■ Document extract

And sadly still used as a sewer - Alexandra Primary School's sewer is misconnected to the Moselle.
That's nuts. I wonder why they're not required to redirect it.
Strangely this topic came up yesterday in a convo and I was told that a pump is due to be installed this summer at APS to connect the school waste into the main sewer.
Ruth
Cllr Ruth Gordon
Labour member for Tottenham Hale ward.
We had an update from the Council on this last night at the Haringey River Forum.
Rather than pumping, the sewer will be raised to enable it to be redirected into the main sewer but this won't now happen until the Autumn Half Term.
When the school is open it currently discharges 90,000 litres of sewage and effluent into the Moselle each day from its toilets, sinks and washing machines. We were told this is equivalent to 300 misconnected homes.
In February the Council were tackling 58 misconnectionsto the Moselle, principally dirty water from sinks, dish washers, and washing machines. This has been reduced to 36 and all but 5 of these are currently fixing their misconnected drains. Enforcement action will be taken if the remaining 5 don't take action by 31st July.
This should improve the Moselle's water quality significantly, most obviously at the Lordship Rec. Unfortunately, as Thames Water pointed out, misconnections by developers, builders etc. are likely to reoccur over time so we have to remain vigilant.

■ Records supplied
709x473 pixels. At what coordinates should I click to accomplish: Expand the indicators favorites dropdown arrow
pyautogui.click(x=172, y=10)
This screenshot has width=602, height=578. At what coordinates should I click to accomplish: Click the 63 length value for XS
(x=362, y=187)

* * *

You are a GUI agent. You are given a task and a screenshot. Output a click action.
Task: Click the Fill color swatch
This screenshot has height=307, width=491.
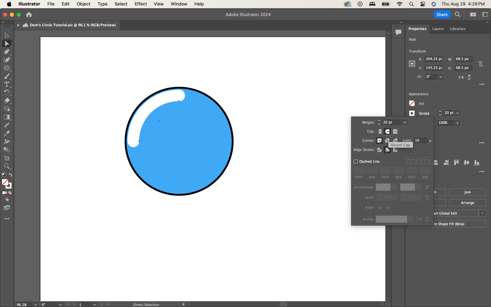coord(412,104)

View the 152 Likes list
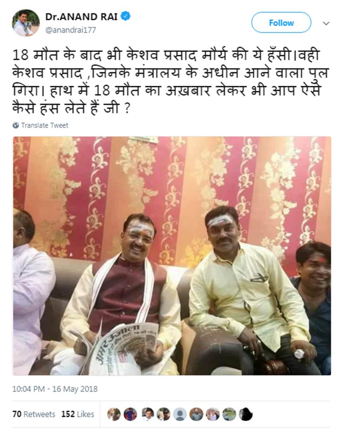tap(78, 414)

■ Exercise aim
Write the next part of the discussion about sewage pipes wrongly connected to the Moselle river, picking up after its last post.

■ Exercise output
Yet dont all these rivers come from the most purest water source in the country? - The underground reservoir of Muswell Hill
Thank you, Michael Faraday, for those clouds of feculence. Surely one of the great "LOST WORDS" of our urban landscape which Oxford should be shamed into restoring to its Junior & Primary Dictionaries, if only for the edification of pollutant young scholars of schools such as Alexandra PS. I would prefer the more latinate and meaningful spelling, faeculence - from faeculentia - but, whatever the spelling, when will Harringay and Haringey discover an urban Robert MacFarlane and Jackie Morris to do justice to our children's lost heritage in a Smell Book of Lost Words to match their recent nature-biased Spell Book of similar title? I have no doubt that, were The Big Green Bookshop to give the lead once more, we could help crowdfund another hundred or more volumes of flatulentia for Haringey schools and beyond. The enduring heritage and sew(er)age of The Great Stench deserve their place on our primary school bookshelves.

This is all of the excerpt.